Amazon Interview Question SDE1s
Country: India
Interview Type: In-Person
Now for the algo:
Walk the array A,
1. Compare each element with its position in the original array O
(this can be optimized, so that we don’t need to lookup entire array O every time)
2. If element is not in proper position, swap it with its original position using empty space
3. Do not advance further yet
If (current element not in proper pos){
goto step 2
}
else {
goto next pos
}
How does your approach differ from swapping every element with each other (not with the empty one)?

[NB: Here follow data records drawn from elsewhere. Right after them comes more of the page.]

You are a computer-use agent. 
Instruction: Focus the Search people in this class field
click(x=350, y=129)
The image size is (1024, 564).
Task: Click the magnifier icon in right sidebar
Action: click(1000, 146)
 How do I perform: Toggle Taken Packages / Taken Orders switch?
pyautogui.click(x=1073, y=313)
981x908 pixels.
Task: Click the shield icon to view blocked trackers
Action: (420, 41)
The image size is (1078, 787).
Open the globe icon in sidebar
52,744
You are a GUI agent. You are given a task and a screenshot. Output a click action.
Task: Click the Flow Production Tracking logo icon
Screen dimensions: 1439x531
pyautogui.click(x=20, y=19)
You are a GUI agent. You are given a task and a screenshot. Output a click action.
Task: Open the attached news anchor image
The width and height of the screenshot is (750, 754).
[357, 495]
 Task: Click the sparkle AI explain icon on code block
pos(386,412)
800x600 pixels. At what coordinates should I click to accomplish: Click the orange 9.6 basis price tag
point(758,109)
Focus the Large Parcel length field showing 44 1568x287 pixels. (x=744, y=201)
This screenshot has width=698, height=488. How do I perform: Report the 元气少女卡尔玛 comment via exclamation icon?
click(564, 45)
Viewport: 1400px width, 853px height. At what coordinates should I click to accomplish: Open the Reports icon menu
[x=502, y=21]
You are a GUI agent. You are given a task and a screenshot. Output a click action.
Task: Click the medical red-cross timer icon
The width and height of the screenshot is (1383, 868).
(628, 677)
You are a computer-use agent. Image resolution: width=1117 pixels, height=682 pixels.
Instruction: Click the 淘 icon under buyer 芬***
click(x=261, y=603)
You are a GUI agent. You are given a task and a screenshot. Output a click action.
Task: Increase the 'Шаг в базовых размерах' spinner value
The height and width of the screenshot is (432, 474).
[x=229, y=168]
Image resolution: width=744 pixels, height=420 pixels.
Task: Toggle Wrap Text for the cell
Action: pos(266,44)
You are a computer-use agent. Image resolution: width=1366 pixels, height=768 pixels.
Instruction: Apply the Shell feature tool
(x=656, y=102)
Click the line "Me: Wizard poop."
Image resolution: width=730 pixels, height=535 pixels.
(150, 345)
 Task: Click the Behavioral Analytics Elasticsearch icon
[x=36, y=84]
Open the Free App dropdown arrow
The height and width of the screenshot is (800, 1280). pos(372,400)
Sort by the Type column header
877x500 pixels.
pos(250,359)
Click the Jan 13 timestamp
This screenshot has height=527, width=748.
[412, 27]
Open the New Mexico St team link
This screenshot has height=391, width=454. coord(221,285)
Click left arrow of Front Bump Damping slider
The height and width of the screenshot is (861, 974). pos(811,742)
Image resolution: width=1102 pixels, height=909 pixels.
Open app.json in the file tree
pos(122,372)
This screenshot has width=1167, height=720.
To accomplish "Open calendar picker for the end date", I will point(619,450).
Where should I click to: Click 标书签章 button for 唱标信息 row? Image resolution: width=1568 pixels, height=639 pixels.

1) Say we are at position 'i'.
2) The original position of a[i] is p. So swap a[i] with a[p].
3) Now the a[i] contains new element. Repeat the process till a[i] contains the correct element.
4) Move to a[i+1]
The only difference is that the empty element is handled as any other element in the array.
Moreover I don't get what does it mean 'with least number of swaps'. Did you reduce the number of swaps in your algo?
I think the number of swaps which is required to revert the modified array to the original form depends on the element distribution in the modified array.
Simple example:
Original array: {1,2,3,4}
Modified version 1: {3,4,1,2} - 2 swaps, because new elements already matches the position after swap.
Modified version 2: {2,3,4,1} - 3 swaps.
It does not differ from swapping element with each other. If anything, it add more complexity.
The point here is that we're simulating a parking lot, so if its full, to exchange the positions of two cars, we'll need an empty space. That is why we must use the empty slot within the array.
I think with min # of swaps, the interviewer actually means least run time complexity. That's what I was shooting for in my solution.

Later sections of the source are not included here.